**Material for the task**:
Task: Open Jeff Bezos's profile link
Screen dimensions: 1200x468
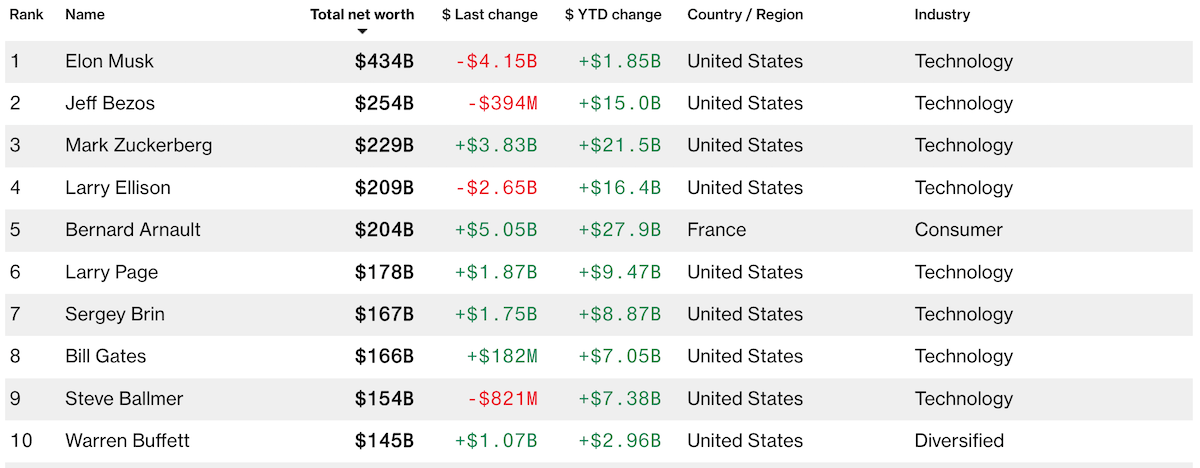Action: (x=110, y=103)
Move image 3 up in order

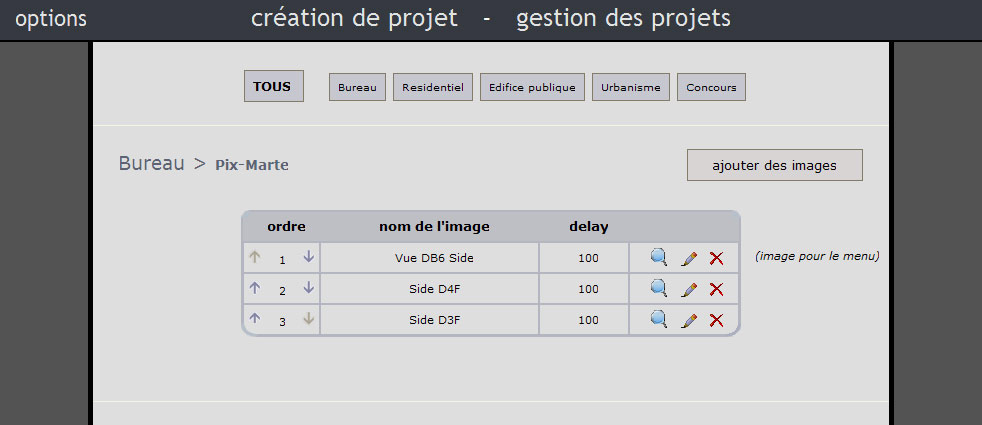255,319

**Work to be completed**: Skipping all images, print the data above a second time exactly.

**Output below**:
Task: Open Jeff Bezos's profile link
Screen dimensions: 1200x468
Action: (x=110, y=103)
Move image 3 up in order

255,319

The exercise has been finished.